TASK: Throughout the entries below, report every line where "agent" is found.

╔══

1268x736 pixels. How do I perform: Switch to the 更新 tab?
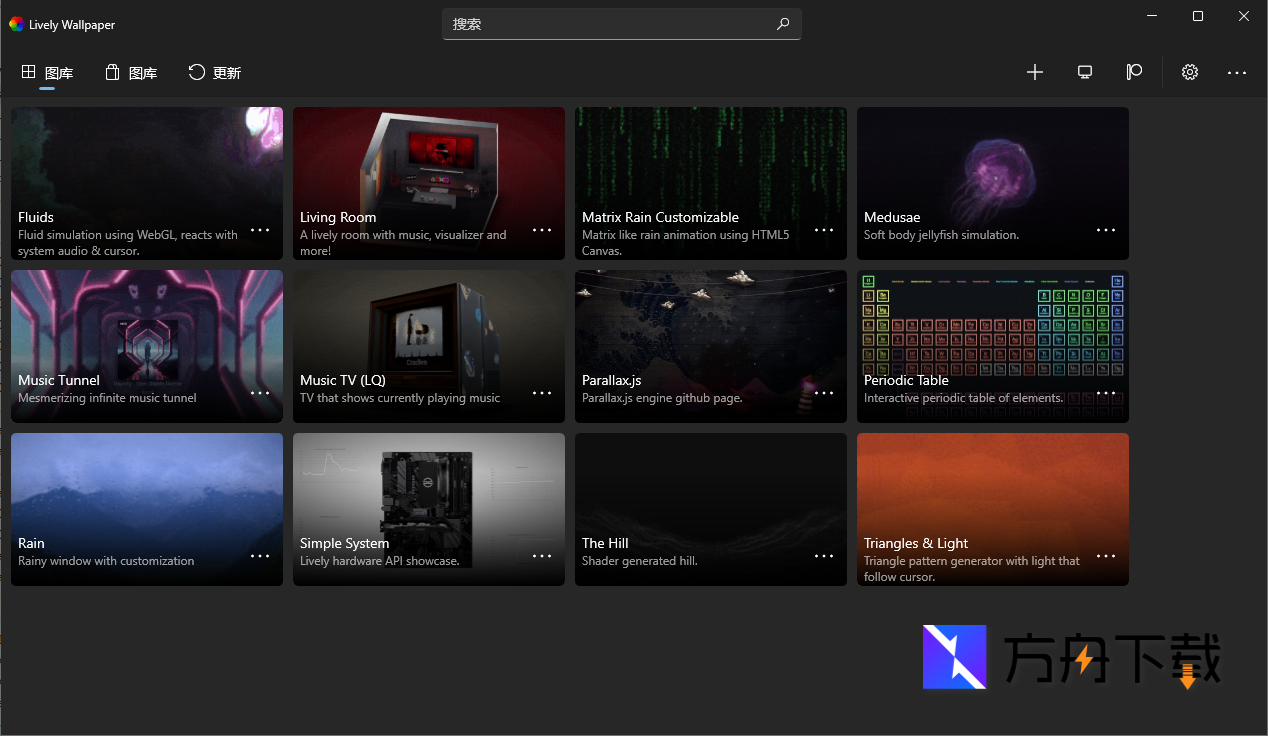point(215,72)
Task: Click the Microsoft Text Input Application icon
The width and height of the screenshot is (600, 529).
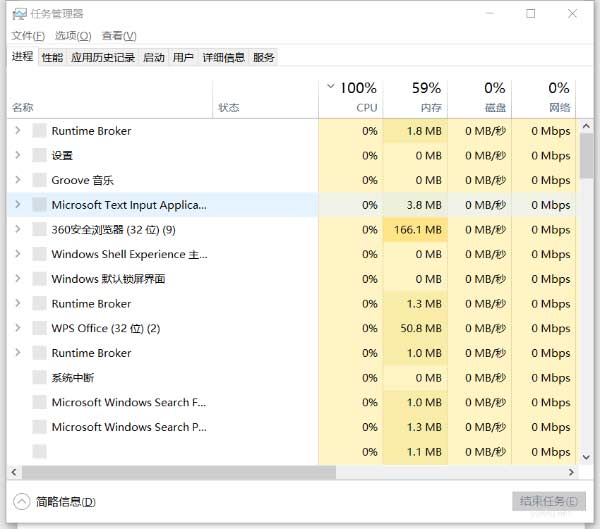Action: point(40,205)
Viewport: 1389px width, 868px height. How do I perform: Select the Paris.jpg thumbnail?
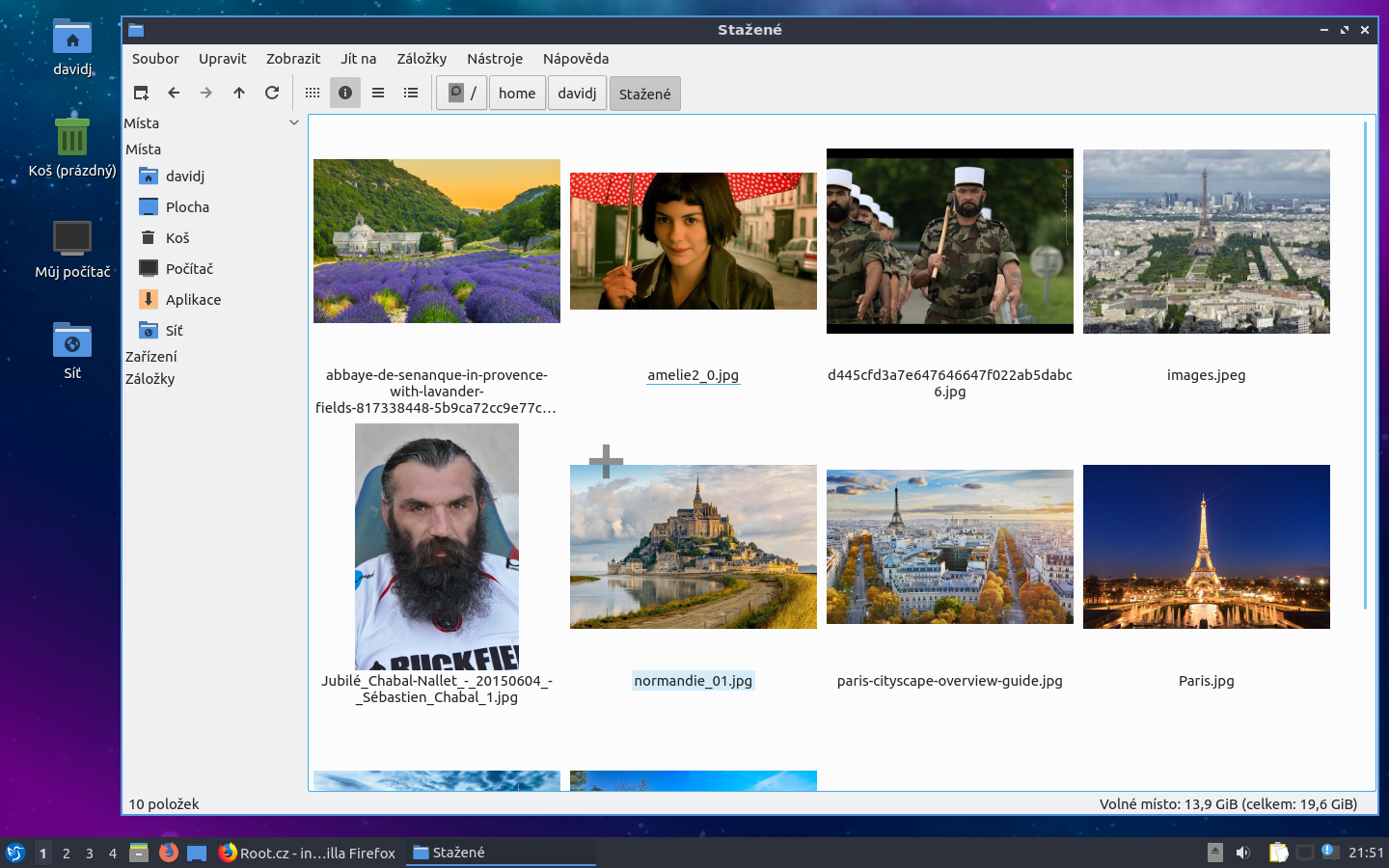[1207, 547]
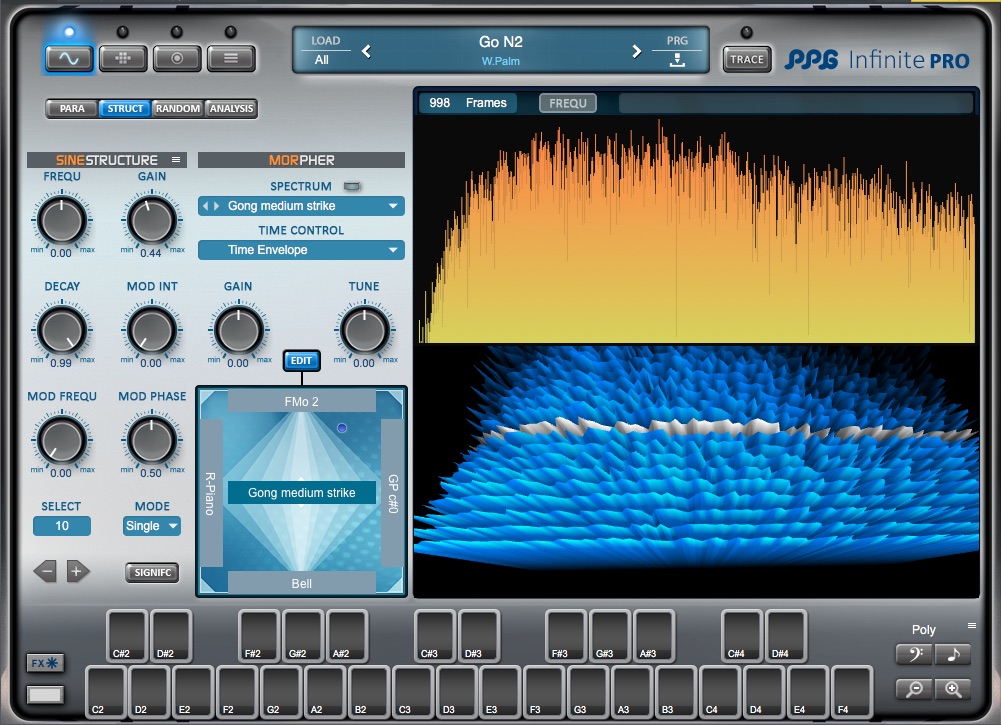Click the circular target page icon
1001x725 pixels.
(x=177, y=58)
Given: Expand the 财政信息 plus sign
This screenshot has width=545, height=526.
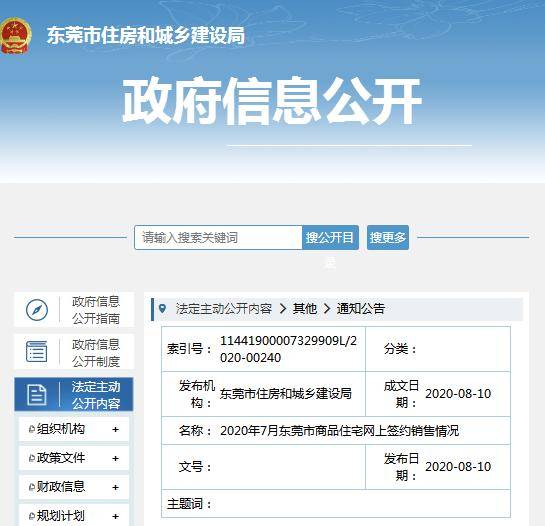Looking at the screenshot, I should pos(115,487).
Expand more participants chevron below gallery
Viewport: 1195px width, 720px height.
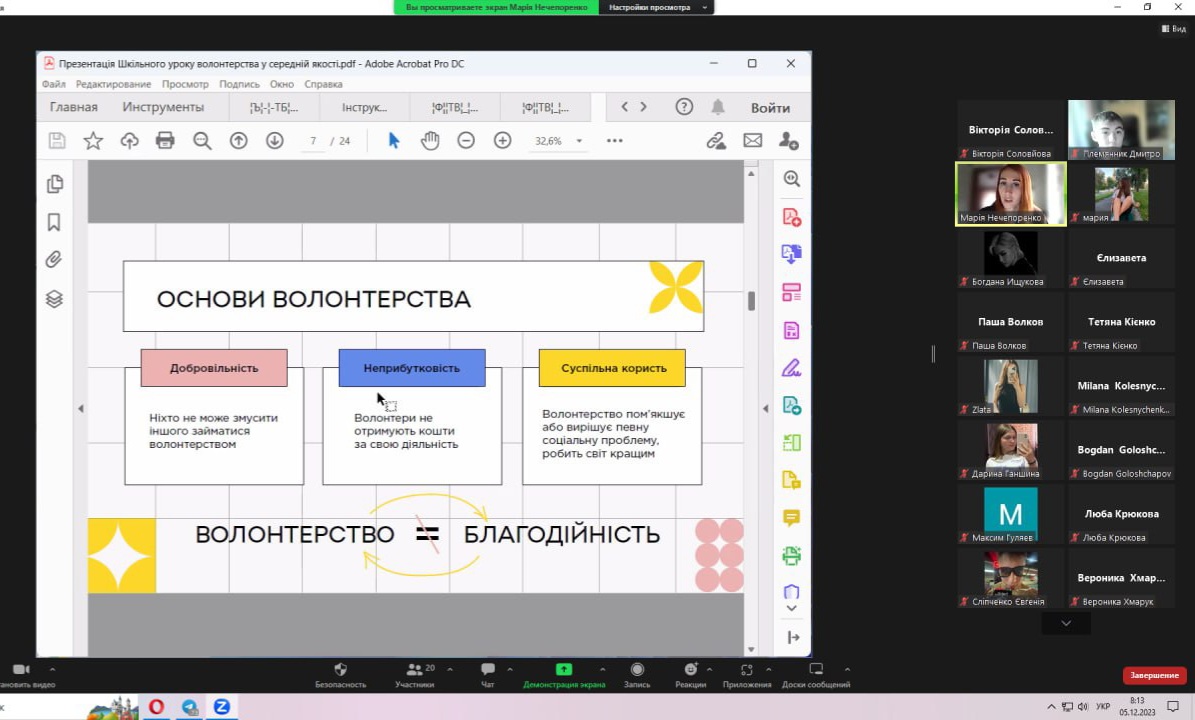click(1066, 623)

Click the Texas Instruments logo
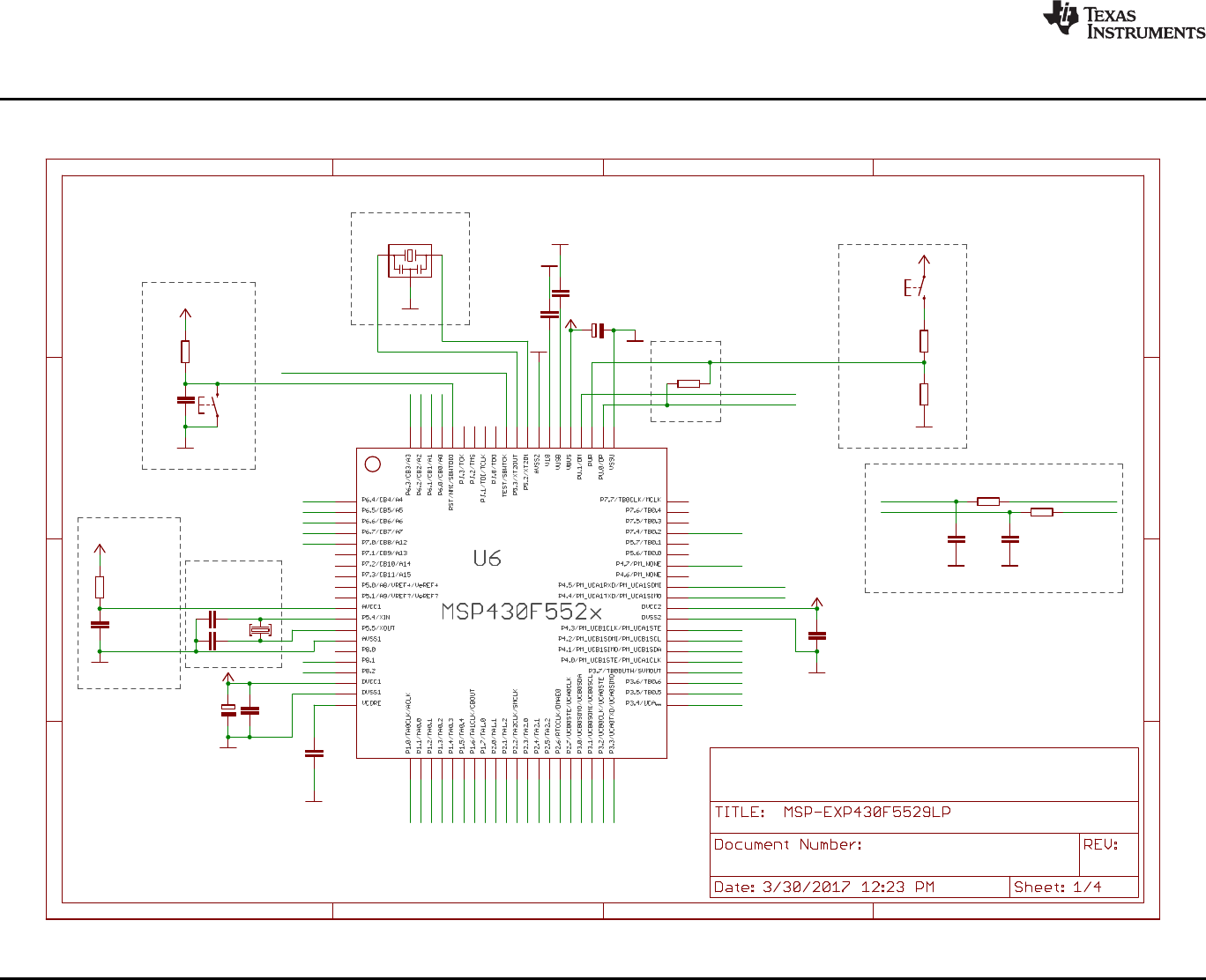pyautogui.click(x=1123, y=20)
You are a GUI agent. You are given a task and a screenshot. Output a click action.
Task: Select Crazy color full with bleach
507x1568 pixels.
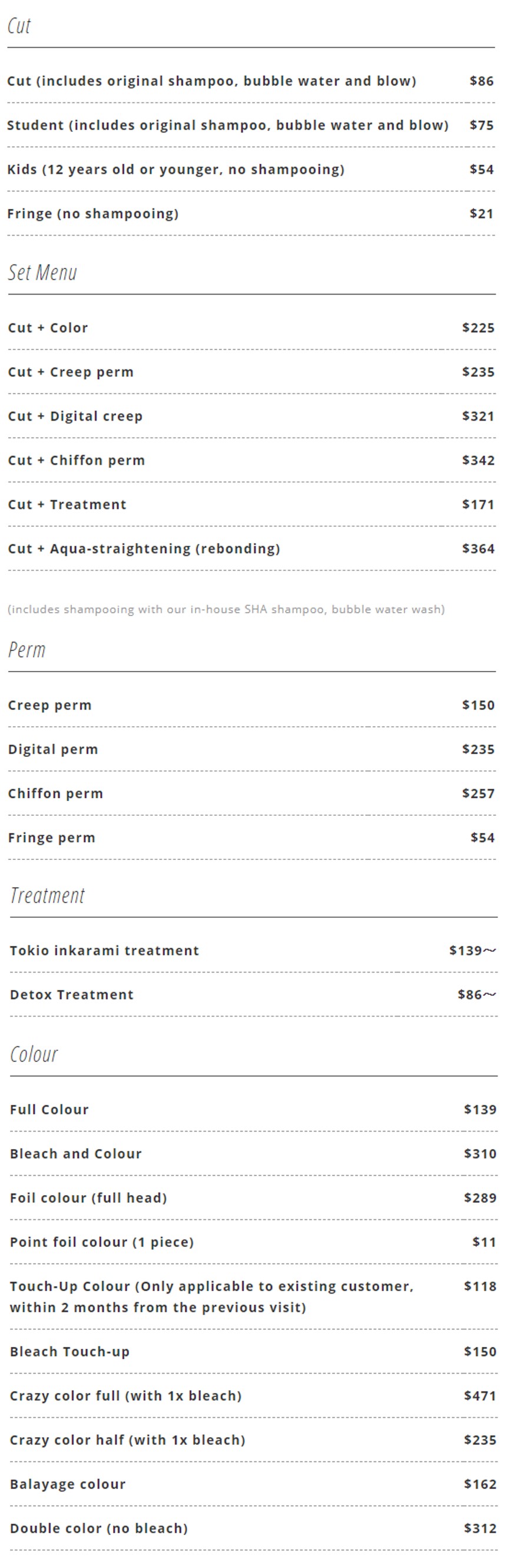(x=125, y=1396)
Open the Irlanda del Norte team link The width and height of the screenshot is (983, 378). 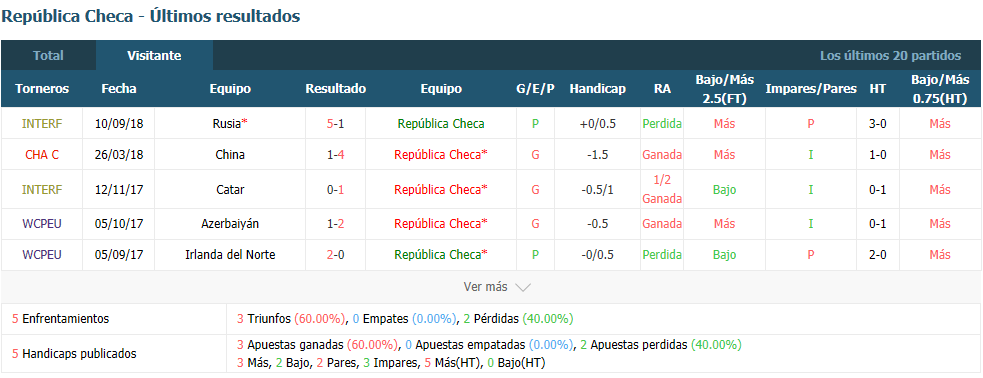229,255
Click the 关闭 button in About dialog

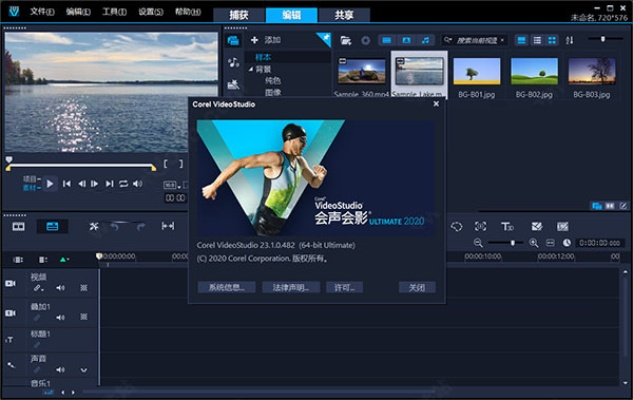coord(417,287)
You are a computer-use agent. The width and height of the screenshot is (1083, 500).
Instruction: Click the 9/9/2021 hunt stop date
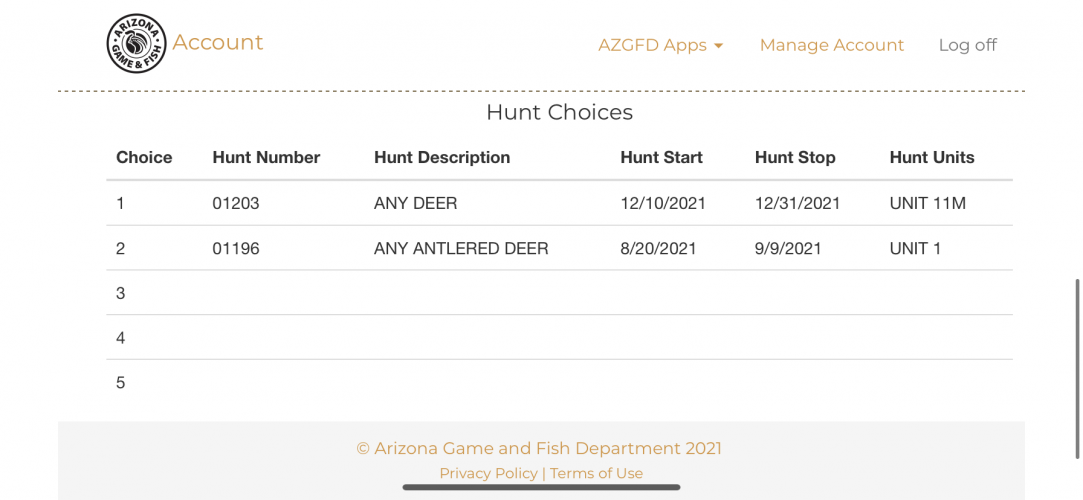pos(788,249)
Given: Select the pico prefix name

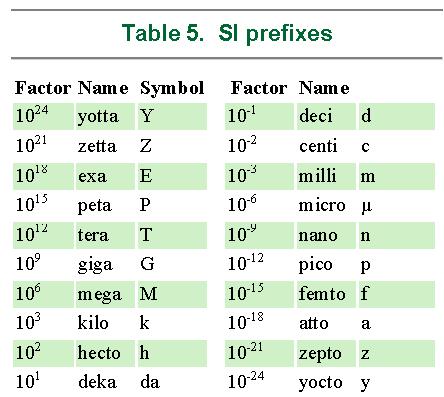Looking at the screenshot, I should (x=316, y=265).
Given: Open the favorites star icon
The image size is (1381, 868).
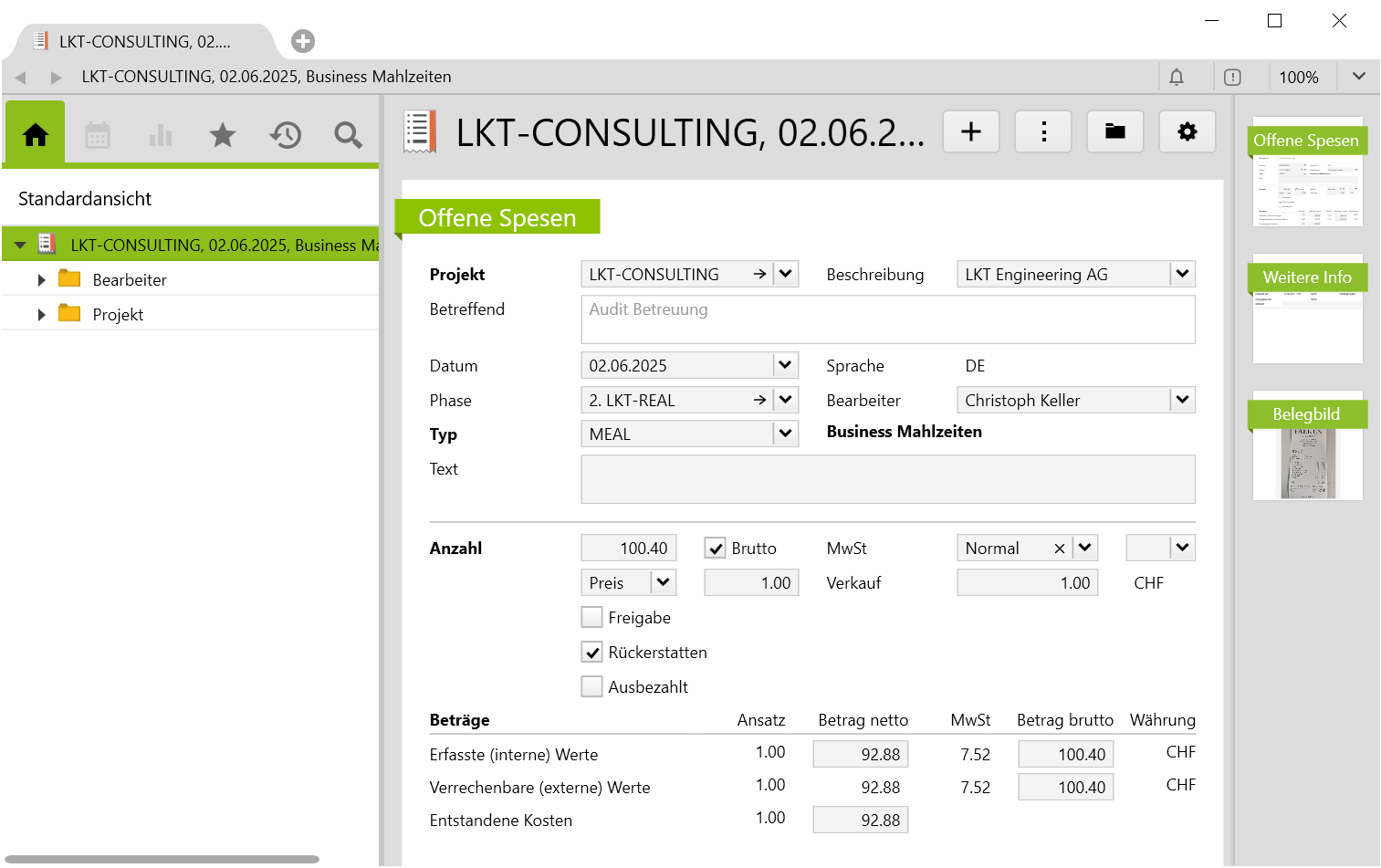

╚══

EXPECTED ANSWER:
You are a GUI agent. You are given a task and a screenshot. Output a click action.
You are a computer-use agent. The width and height of the screenshot is (1083, 500).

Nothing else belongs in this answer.